Blake Bozeman, 31, was not among the fortunate. He was shot and died at a local hospital soon after being taken there. His death shattered his family and the local hoops community, most of which, it seems, knew and loved him.
“It happened a block from my house,” Howard University basketball coach Kenny Blakeney said Tuesday. “I saw the police cars and everything moving in my neighborhood, not knowing what had happened — until I got the text message from Tyler Thornton the next morning.”
Thornton is on Blakeney’s staff at Howard as an assistant coach and director of player development. He played AAU ball with Bozeman when they were younger. Blakeney had known Blake since he was 12 or 13. Blakeney and Duane Simpkins, the new head coach at American University, were teammates for two seasons at DeMatha Catholic High School, the historic basketball powerhouse in Maryland. The hoops tentacles in and around town run deep.
Unfortunately, Bozeman’s murder cut through the brotherhood. The basketball community can only do so much. But it tried to at least call attention to everything Tuesday night at Howard.

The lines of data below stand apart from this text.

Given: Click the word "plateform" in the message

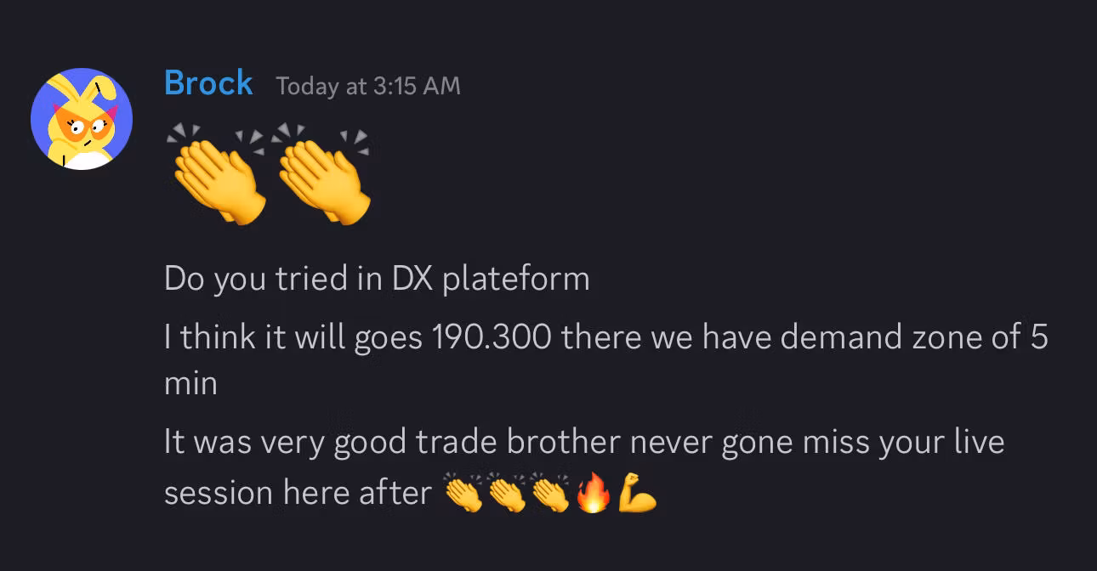Looking at the screenshot, I should click(x=515, y=280).
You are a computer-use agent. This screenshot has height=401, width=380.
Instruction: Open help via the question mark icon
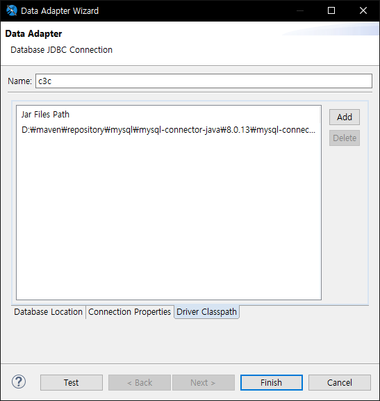pos(19,382)

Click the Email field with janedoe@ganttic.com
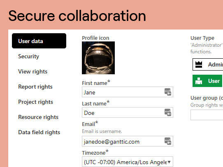[x=128, y=141]
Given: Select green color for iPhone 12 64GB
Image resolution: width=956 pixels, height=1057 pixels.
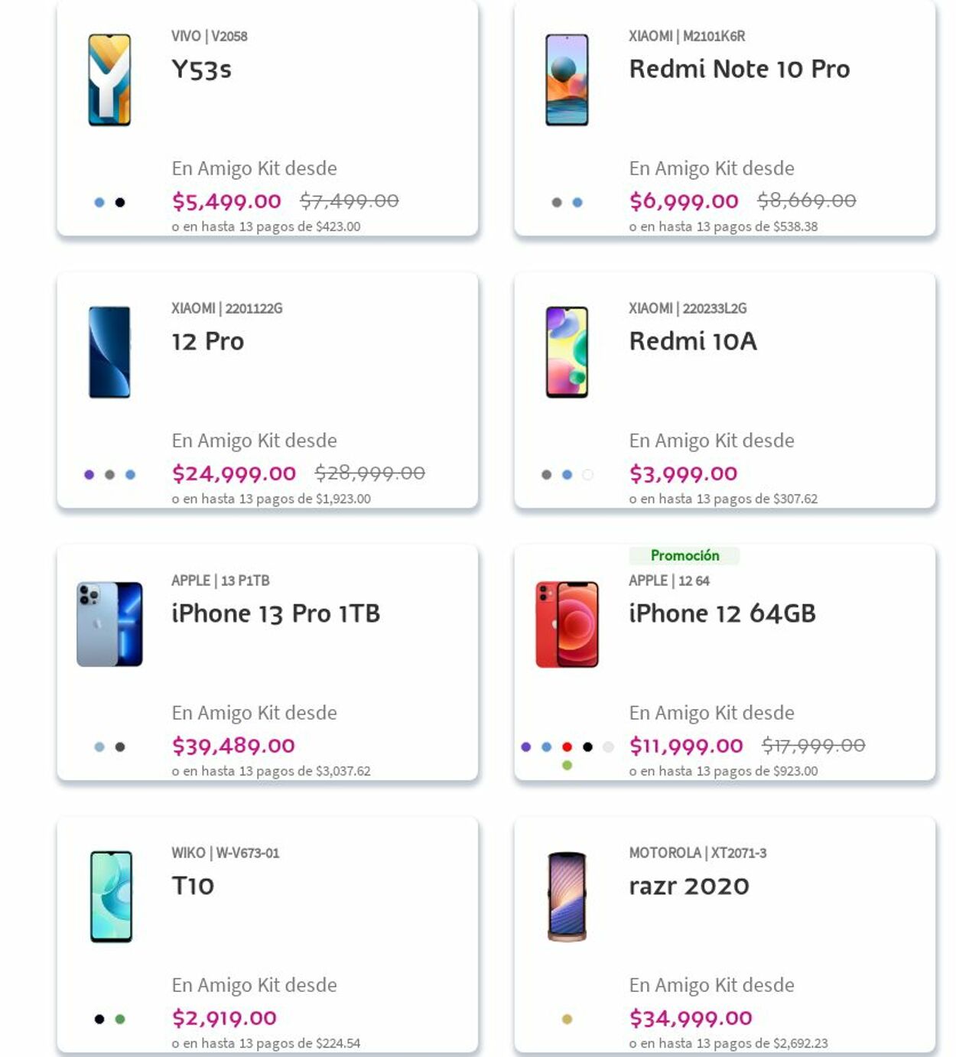Looking at the screenshot, I should (x=567, y=765).
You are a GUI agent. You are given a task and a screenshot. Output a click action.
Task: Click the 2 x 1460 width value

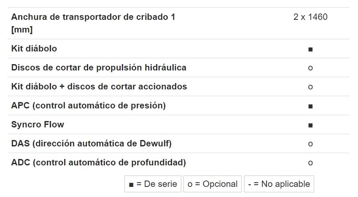(310, 17)
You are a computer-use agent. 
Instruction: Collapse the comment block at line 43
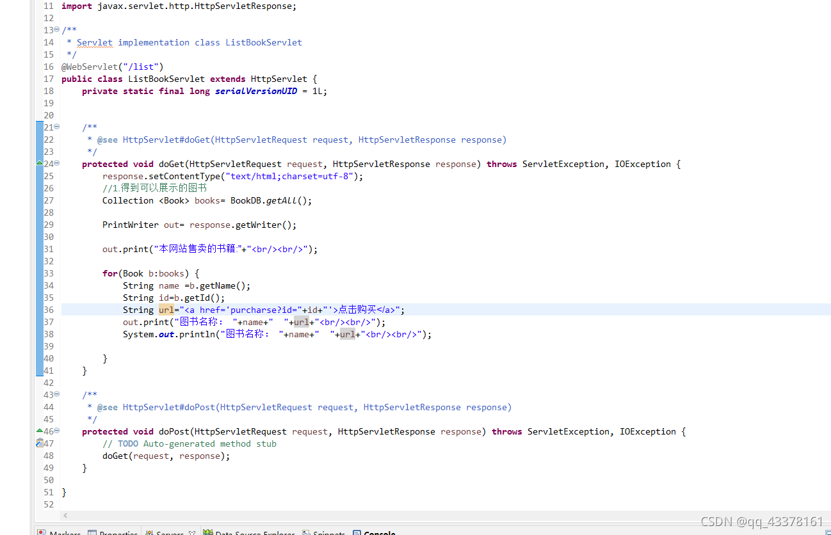pyautogui.click(x=56, y=394)
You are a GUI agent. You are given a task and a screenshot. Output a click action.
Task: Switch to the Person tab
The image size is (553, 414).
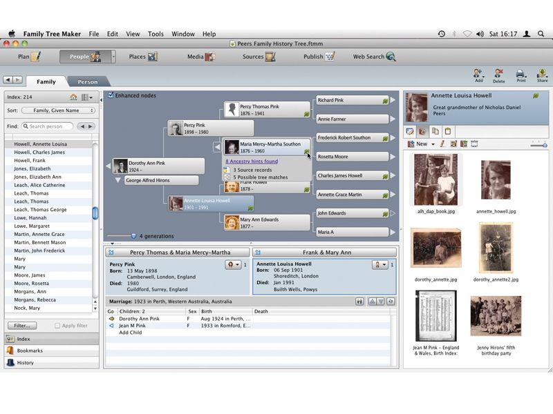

At Burr Gymnasium, Howard and American, longtime local rivals, played an exhibition game a week before each school begins its regular season to honor Bozeman, raise awareness about the spike in gun violence around D.C., and raise money for the Far Southeast Family Strengthening Collaborative. All ticket sales Tuesday went to the FSFSC, whose many programs address issues that local families who’ve been harmed by crime, struggled with homelessness or needed help staying connected with one another face every day.